China is the world’s largest producer of carbon dioxide at 28 percent.


So, at a time when global climate negotiations had stalled, this was good news. This year’s meeting of the COP26 countries has been postponed to next year.


“China isn’t just the world’s biggest emitter but the biggest energy financier and biggest market, so its decisions play a major role in shaping how the rest of the world progresses with its transition away from the fossil fuels that cause climate change,” said Richard Black, director of the Energy and Climate Intelligence Unit, a United Kingdom-based think tank.


“The announcement is also a major fillip for the European Union, whose leaders recently urged President XI to take exactly this step as part of a joint push on lowering emissions, showing that international moves to curb climate change remain alive despite the best efforts of (United States President) Donald Trump and (Brazil’s President) Jair Bolsonaro in the run-up to next year’s COP26 (the 26th U.N. Climate Change Conference) in Glasgow.”


U.S. President-elect Joe Biden has pledged that the country (second-highest global carbon dioxide emission at 15 percent) will rejoin the Paris Climate Agreement, which Trump rejected with bravado.


Portugal emitted .14 percent of the world’s carbon dioxide, according to Worldmeter (2016).


The irony of climate change is that the major polluters cause disasters in countries with clean air. In 2001, when Guterres was prime minister, Portugal launched a renewable energy program, which sought to increase the competitiveness of the Portuguese economy and modernize the country’s social fabric while preserving the environment by reducing gas emissions. The Iberian Peninsula nation does not have the North Sea or some other source of fossil fuel. The government invested in hydro, wind, solar, geothermal and wave power.

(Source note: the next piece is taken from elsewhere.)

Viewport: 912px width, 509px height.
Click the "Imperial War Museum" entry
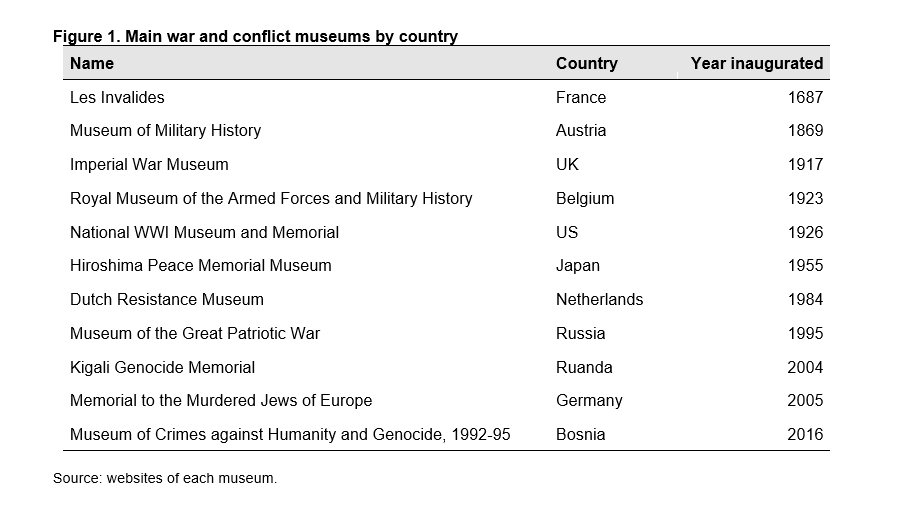tap(149, 164)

The environmental challenge is global . . . as are the solutions. Countries have to take care of themselves to take care of each other. Portugal climbed eight places and ranked 17th out of 57 countries plus the European Union in the 2019 Climate Change Performance Index, it was announced on Monday.


Three years ago, everyone lost something in “The Fire”: ancient olive trees, faithful grapevines, sheltering homes, stolen years. Some lost their nerve.


The landscape, though still beautiful, now exposes granite-sculptured outlooks near the Serra da Estrela mountains. Lush oaks and towering pines have given way to plots of broom shrubs and tracts of mimosa trees. Much of the beauty, frankly, is in my memory of eight years living here.